Sanz’esso fora la vergogna meno. [90]
Ahi gente che dovresti esser devota,
e lasciar seder Cesare in la sella,
se bene intendi ciò che Dio ti nota, [93]
guarda come esta fiera è fatta fella
per non esser corretta da li sproni,
poi che ponesti mano a la predella. [96]
O Alberto tedesco ch’abbandoni
costei ch’è fatta indomita e selvaggia,
e dovresti inforcar li suoi arcioni, [99]
giusto giudicio da le stelle caggia
sovra ‘l tuo sangue, e sia novo e aperto,
tal che ‘l tuo successor temenza n’aggia! [102]
Ch’avete tu e ‘l tuo padre sofferto,
per cupidigia di costà distretti,
che ‘l giardin de lo ‘mperio sia diserto. [105]
Vieni a veder Montecchi e Cappelletti,
Monaldi e Filippeschi, uom sanza cura:
color già tristi, e questi con sospetti! [108]
Vien, crudel, vieni, e vedi la pressura
d’i tuoi gentili, e cura lor magagne;
e vedrai Santafior com’è oscura! [111]
Vieni a veder la tua Roma che piagne
vedova e sola, e dì e notte chiama:
«Cesare mio, perché non m’accompagne?». [114]
Vieni a veder la gente quanto s’ama!
e se nulla di noi pietà ti move,
a vergognar ti vien de la tua fama. [117]
E se licito m’è, o sommo Giove
che fosti in terra per noi crucifisso,
son li giusti occhi tuoi rivolti altrove? [120]
O è preparazion che ne l’abisso
del tuo consiglio fai per alcun bene
in tutto de l’accorger nostro scisso? [123]

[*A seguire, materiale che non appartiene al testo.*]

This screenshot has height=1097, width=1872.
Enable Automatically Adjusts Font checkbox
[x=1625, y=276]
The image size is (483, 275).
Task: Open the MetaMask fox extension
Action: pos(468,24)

Ché le città d’Italia tutte piene
son di tiranni, e un Marcel diventa
ogne villan che parteggiando viene. [126]
Fiorenza mia, ben puoi esser contenta
di questa digression che non ti tocca,
mercé del popol tuo che si argomenta. [129]
Molti han giustizia in cuore, e tardi scocca
per non venir sanza consiglio a l’arco;
ma il popol tuo l’ha in sommo de la bocca. [132]
Molti rifiutan lo comune incarco;
ma il popol tuo solicito risponde
sanza chiamare, e grida: «I’ mi sobbarco!». [135]
Or ti fa lieta, ché tu hai ben onde:
tu ricca, tu con pace, e tu con senno!
S’io dico ‘l ver, l’effetto nol nasconde. [138]
Atene e Lacedemona, che fenno
l’antiche leggi e furon sì civili,
fecero al viver bene un picciol cenno [141]
verso di te, che fai tanto sottili
provedimenti, ch’a mezzo novembre
non giugne quel che tu d’ottobre fili. [144]
Quante volte, del tempo che rimembre,
legge, moneta, officio e costume
hai tu mutato e rinovate membre! [147]
E se ben ti ricordi e vedi lume,
vedrai te somigliante a quella inferma
che non può trovar posa in su le piume, [150]
ma con dar volta suo dolore scherma.